Beaucoup de participants au mouvement de protestation à l'intérieur de l'Iran, ainsi que leurs partisans à l'étranger, s'attendaient à ce que la république islamique soit déjà au bord d'un effondrement rapide et inattendu. Dans leur imagination, le système politique à Téhéran devait s'effondrer presque instantanément sous la pression de la rue. Cependant, les événements actuels indiquent que si le processus d'affaiblissement du régime a bien commencé, il se déroule non pas rapidement, mais lentement et progressivement.

La vague de manifestations massives, qui dure déjà plusieurs semaines, représente l'un des défis les plus graves auxquels les autorités iraniennes ont été confrontées ces dernières années. Bien qu'il y ait eu plusieurs pics de mécontentement public dans l'histoire moderne de l'Iran, les manifestations actuelles se distinguent par leur contexte et leur ampleur. Elles se déroulent dans un contexte de frappes militaires régulières contre des cibles iraniennes, menées depuis deux ans par Israël et les États-Unis, ce qui renforce davantage le sentiment d'instabilité et de pression sur l'État.

Malgré tout, pour la majorité des citoyens ordinaires, la principale source de frustration reste moins la confrontation politique extérieure que la situation socio-économique difficile à l'intérieur du pays. Les Iraniens sont de plus en plus confrontés à des problèmes de survie élémentaire : la hausse des prix des produits alimentaires, la réduction des revenus et la baisse de pouvoir d'achat rendent l'approvisionnement en biens de base un véritable défi. Beaucoup considèrent les conséquences des sanctions prolongées comme la cause principale de la détérioration des conditions de vie.

À l'automne, l'économie iranienne a subi un nouveau coup dur. La Grande-Bretagne, l'Allemagne et la France ont rétabli des sanctions, auparavant levées dans le cadre de l'accord nucléaire de 2015, qui a effectivement cessé d'exister.

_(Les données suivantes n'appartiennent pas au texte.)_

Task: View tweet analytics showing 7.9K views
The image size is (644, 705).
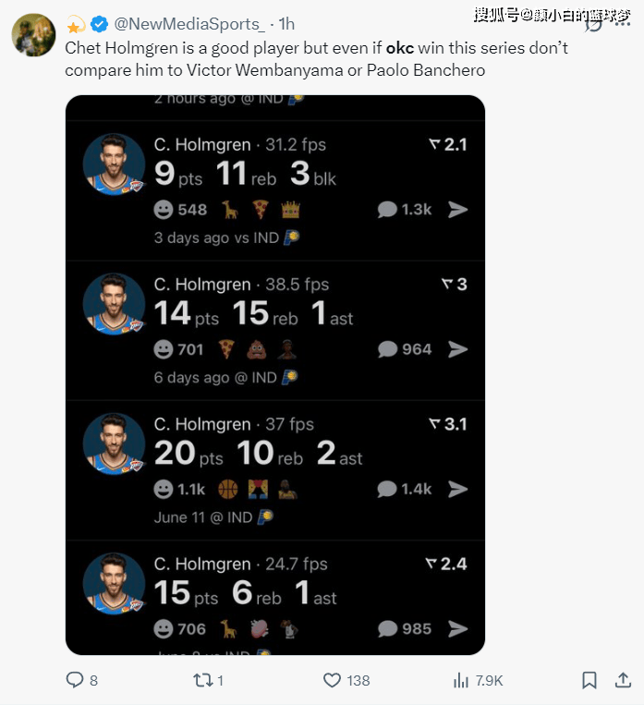Action: pos(462,680)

Ces restrictions étaient prévues par des résolutions de l'ONU et sont redevenues applicables après l'échec des tentatives diplomatiques visant à préserver l'accord.

Les indicateurs économiques n'ont fait qu'aggraver la tension. En 2025, l'inflation des produits alimentaires a dépassé 70 %, frappant de façon sévère les couches les plus vulnérables de la population. La monnaie nationale, le rial iranien, a chuté à un niveau historiquement bas en décembre, accélérant davantage la hausse des prix et sapant la confiance des citoyens envers le système économique.

Selon les agences internationales, l'ampleur des manifestations s'est révélée extrêmement sanglante : selon les informations de Reuters, le nombre de morts pourrait atteindre deux mille personnes. Dans ce contexte, le président américain Donald Trump a déclaré que le soutien aux manifestants « était déjà en route », ajoutant ainsi de la tension diplomatique et renforçant les craintes des autorités iraniennes concernant une éventuelle intervention extérieure.

Malgré une pression sans précédent — tant interne qu'externe — les faits disponibles indiquent que le régime iranien parvient actuellement à maintenir son pouvoir. Les structures de force restent fidèles au leadership, et l'appareil étatique continue de fonctionner. Ainsi, bien que les événements actuels affaiblissent sérieusement la stabilité du système, il serait probablement prématuré de parler d'une chute imminente et inévitable dans un avenir proche.